[Dataset content]
_ _ _ _

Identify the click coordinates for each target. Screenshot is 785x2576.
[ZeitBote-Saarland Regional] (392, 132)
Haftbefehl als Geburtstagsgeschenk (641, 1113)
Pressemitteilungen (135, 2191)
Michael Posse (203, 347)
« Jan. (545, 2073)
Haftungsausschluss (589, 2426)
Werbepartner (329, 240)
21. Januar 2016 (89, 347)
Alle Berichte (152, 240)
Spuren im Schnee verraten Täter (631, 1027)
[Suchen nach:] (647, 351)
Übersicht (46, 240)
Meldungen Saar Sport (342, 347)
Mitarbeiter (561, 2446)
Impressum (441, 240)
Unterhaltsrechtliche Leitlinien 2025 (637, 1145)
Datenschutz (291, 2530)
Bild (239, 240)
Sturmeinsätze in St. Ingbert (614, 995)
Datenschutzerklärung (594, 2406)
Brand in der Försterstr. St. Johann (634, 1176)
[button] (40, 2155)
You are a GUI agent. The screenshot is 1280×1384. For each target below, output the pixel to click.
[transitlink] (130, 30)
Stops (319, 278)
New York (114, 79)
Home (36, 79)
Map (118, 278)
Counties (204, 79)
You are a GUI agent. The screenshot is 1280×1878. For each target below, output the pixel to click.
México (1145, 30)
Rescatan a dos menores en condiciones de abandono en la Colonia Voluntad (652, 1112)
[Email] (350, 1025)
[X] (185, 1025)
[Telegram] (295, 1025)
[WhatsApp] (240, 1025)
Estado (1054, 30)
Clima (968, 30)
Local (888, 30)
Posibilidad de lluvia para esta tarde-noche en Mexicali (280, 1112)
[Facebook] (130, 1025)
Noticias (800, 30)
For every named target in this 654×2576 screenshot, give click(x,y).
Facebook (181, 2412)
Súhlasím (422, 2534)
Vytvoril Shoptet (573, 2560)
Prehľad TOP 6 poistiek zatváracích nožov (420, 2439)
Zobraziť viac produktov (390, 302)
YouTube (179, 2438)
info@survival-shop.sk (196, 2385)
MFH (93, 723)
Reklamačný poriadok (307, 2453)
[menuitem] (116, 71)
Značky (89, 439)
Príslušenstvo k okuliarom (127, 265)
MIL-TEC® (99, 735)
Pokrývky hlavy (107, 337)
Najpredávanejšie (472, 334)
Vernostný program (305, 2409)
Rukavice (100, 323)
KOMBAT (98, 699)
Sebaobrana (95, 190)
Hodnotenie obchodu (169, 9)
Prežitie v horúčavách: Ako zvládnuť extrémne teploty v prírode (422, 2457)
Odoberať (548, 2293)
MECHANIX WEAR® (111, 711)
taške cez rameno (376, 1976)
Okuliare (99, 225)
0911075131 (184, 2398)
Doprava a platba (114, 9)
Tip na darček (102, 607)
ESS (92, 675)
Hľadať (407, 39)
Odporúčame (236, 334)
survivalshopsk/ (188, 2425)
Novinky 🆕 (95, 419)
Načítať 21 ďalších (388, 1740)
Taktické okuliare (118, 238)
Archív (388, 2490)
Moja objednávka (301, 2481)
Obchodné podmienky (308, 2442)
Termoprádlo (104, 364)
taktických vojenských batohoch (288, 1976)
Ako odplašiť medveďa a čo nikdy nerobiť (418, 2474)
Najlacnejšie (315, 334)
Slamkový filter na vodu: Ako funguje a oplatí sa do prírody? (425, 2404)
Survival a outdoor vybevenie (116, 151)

_ _ _ _

[Requirement]
Scan the records above, then copy out each line that mentions "output".

[Completed exercise]
You are a GUI agent. The screenshot is 1280×1384. For each target below, output the pixel to click.
You are a GUI agent. The screenshot is 1280×1878. For each target below, output the pixel to click.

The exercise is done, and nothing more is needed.